"Não é fácil". Essa frase aqui tá proibida! Aqui quem fala é o lado que grita, que geme e que transa em voz alta. A voz grossa aqui impera e não há nada que mude isso. Aqui não vai ter tentativa de ser Barbie, loirinha e nariz afinado.
A partir de agora sou eu por eu mesma. Prazer, Ana Carollina, 25 anos nas costas e um monte de histórias de intolerância com a minha aparência física. Não sou gorda, nem alta demais ou baixa demais. Também não tenho bunda enterrada, coxas finas ou sexo ruim. Mas tenho uma característica que o higienismo social faz virar defeito: a androginia. Afinal de contas, como gostar de algo que você não consegue nem classificar, encontrar taxonomia pra separar o joio do trigo?! É...
Pessoas como eu devem sofrer anos caladas. Por isso eu fui pesquisar. E nessa busca descobri algo curioso. A androginia é usada como atrativo da moda, pasmem! Aquilo que nas ruas é apontado como bizarro vira puro luxo nas passarelas, nos manequins e cabem muito bem, obrigada, quando assinadas por uma Dior da vida. Olha aí e vê se eu tô mentindo...
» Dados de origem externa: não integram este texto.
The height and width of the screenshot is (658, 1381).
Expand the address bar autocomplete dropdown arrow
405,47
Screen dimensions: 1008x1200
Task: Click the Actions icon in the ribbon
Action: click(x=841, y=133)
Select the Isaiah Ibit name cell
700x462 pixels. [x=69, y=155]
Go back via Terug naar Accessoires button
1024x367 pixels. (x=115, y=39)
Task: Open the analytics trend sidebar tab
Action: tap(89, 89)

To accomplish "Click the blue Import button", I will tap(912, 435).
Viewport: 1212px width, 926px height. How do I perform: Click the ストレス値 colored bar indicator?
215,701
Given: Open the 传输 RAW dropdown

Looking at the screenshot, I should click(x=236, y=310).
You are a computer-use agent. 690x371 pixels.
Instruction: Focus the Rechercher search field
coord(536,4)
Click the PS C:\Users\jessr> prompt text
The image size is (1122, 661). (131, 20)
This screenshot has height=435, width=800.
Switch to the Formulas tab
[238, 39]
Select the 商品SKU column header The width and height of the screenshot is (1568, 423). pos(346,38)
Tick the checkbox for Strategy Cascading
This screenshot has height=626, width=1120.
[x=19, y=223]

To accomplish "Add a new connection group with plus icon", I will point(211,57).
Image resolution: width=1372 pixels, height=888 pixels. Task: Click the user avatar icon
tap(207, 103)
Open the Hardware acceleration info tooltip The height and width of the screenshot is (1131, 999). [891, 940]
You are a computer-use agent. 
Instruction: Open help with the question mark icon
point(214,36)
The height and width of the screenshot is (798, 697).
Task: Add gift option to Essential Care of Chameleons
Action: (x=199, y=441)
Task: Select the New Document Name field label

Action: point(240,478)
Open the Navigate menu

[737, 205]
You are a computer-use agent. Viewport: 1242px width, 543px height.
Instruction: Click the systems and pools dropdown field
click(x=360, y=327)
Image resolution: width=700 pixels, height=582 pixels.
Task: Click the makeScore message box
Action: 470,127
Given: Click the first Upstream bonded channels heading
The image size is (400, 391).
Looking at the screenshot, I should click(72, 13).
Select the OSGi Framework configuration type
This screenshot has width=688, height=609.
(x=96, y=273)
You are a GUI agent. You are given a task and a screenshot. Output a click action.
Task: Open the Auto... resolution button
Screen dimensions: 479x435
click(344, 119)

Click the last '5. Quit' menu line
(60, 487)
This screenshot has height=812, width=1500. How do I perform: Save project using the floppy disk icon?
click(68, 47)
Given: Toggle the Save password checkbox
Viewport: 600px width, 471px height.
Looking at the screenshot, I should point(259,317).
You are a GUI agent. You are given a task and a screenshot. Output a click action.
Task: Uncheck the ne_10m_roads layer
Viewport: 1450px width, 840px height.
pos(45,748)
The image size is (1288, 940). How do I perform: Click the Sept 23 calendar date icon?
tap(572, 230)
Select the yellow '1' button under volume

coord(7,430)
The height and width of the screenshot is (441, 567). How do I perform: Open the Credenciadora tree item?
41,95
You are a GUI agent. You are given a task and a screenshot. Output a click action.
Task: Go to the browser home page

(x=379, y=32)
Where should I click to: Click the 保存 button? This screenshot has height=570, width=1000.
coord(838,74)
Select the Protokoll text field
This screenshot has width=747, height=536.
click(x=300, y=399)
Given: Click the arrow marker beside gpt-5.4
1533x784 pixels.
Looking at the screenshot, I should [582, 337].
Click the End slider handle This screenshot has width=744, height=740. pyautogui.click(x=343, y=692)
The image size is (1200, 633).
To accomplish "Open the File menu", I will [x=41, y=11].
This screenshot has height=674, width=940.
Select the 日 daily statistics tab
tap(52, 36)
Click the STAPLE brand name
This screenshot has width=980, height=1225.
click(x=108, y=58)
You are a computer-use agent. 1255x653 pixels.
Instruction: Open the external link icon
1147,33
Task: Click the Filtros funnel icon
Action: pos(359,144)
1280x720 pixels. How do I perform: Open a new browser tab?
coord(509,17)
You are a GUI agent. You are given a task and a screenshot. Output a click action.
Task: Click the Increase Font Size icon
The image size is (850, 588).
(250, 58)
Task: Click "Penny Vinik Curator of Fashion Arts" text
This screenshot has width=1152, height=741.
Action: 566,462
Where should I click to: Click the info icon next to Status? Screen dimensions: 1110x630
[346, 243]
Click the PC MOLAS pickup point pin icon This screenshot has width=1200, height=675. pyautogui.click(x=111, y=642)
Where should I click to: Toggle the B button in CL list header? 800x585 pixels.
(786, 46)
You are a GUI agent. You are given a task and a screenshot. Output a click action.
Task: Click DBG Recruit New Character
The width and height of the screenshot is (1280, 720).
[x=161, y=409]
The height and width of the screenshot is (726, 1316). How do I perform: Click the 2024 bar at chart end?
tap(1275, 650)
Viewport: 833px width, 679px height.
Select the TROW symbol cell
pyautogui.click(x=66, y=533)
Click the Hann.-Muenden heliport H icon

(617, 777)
Daí você sai pra uma noitada Gay (sim, sou bissexual) e é confundida. As abordagens são várias e de todos os tipos. Tem noites em que eu tenho paciência, outras chuto o balde e as bolas ou a buceta de quem perguntou.
Noite passada foi diferente e rolou algo que raramente acontece que é ser 'cantada' por um gay homem. Tô ali, na minha quando vem 'Tu é linda guria' do nada...tá ne?!
Esse espaço aqui vai servir pra eu falar comigo e com quem mais quiser ouvir os meus causos da vida 'ambígua' que levo. Ou pelo menos, por enquanto, essa é proposta. Deixo aqui no final o vídeo da linda da Dani Shay, muito inspiradora pra mim. That's all folks!
Beijas no seu órgão genital favorito (caso tenha os dois).